By Dan Molinski

U.S. crude-oil inventories rose more than expected last week, but gasoline and diesel fuel supplies declined, according to data released Wednesday by the Energy Information Administration.

Benchmark U.S. oil prices that were lower before the mixed-to-bearish report was released extended those declines afterward. The Nymex front-month crude contract for December delivery was recently 1.7% lower at $83.19 a barrel.

Crude-oil stockpiles rose by 4.3 million barrels to 430.8 million barrels, and remain about 6% below the five-year average, the EIA said. Analysts surveyed by The Wall Street Journal had predicted crude stockpiles would rise by 500,000 barrels from the prior week.

Oil stored at Cushing, the delivery point for U.S. stocks, fell by 3.9 million barrels from the previous week, to 27.3 million barrels, the EIA said in its weekly report.
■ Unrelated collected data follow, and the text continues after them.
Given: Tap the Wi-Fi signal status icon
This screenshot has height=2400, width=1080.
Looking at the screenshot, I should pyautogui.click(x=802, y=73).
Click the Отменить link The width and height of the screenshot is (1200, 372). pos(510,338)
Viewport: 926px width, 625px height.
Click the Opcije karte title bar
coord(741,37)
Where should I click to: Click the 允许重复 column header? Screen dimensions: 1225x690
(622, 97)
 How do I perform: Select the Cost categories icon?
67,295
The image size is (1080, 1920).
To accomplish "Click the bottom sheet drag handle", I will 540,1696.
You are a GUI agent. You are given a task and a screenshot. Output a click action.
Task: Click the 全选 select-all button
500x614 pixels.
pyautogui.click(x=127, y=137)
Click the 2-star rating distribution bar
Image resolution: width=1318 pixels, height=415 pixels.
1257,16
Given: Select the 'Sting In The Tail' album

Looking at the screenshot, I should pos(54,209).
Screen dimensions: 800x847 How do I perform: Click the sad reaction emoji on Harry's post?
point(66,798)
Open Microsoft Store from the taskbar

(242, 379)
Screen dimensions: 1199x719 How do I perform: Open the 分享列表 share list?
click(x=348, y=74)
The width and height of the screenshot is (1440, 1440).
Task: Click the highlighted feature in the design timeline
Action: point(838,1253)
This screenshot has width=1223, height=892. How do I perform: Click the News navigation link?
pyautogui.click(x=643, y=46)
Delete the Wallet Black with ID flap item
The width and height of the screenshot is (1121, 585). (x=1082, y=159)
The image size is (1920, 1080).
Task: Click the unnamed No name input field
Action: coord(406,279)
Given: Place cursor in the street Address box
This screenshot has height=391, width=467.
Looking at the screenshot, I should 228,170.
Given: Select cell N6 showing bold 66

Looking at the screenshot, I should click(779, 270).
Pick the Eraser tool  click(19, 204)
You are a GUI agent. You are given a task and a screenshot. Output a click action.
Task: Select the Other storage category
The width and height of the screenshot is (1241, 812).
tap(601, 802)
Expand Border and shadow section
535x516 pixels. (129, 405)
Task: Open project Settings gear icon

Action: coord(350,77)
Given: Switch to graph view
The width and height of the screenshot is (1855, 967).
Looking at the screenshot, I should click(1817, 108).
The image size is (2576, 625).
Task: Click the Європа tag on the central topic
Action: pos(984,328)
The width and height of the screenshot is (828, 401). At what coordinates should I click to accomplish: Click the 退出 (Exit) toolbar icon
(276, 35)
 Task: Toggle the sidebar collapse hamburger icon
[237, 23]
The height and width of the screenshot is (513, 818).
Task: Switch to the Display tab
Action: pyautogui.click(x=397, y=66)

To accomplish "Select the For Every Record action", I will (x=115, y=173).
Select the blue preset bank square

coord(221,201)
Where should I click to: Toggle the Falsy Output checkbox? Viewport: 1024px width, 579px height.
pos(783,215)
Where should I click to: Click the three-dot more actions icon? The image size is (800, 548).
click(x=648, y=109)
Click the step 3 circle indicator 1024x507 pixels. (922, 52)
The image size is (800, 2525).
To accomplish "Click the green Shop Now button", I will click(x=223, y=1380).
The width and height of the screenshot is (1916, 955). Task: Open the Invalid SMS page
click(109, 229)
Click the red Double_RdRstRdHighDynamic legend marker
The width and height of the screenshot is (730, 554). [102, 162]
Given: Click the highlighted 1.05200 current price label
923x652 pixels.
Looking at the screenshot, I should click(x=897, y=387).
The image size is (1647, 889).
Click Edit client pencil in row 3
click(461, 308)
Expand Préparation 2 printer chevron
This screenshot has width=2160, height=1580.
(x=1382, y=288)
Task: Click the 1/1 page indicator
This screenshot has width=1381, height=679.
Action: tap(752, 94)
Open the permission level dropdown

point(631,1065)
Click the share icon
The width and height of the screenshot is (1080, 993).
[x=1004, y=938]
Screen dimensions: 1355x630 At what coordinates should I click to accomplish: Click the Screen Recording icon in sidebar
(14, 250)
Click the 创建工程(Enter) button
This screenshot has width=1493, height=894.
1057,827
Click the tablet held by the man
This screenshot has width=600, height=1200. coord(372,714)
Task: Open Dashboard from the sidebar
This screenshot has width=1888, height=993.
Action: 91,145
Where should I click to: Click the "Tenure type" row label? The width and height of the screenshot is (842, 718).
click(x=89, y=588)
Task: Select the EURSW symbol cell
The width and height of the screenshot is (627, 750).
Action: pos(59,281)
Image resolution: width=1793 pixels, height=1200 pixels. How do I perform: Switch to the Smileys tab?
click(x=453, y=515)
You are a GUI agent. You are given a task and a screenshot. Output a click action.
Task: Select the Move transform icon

U.S. crude-oil production was unchanged last week from the previous week, at 11.3 million barrels a day, according to EIA.

Gasoline stockpiles dropped by 2 million barrels to 215.7 million barrels, compared with analysts' expectations for inventories to decrease by 1.8 million barrels from the previous week.

Distillate stocks, which include heating oil and diesel fuel, slipped by 432,000 barrels to 125 million barrels, and are now about 8% below the five-year average, the EIA said. Analysts were forecasting a 2.1-million-barrel decline from the previous week.

The refining capacity utilization rate rose by 0.4 percentage points from the previous week to 85.1%, compared with analysts' forecasts for a 0.2 percentage point increase.

U.S. oil inventories for the week ended Oct. 22:


 
             Crude  Gasoline  Distillates  Refinery Use 
EIA data:    +4.3   -2.0      -0.4         +0.4 
Forecast:    +0.5   -1.8      -2.1         +0.2 
 

Note: Numbers in millions of barrels, with the exception of refinery use, which is in percentage points.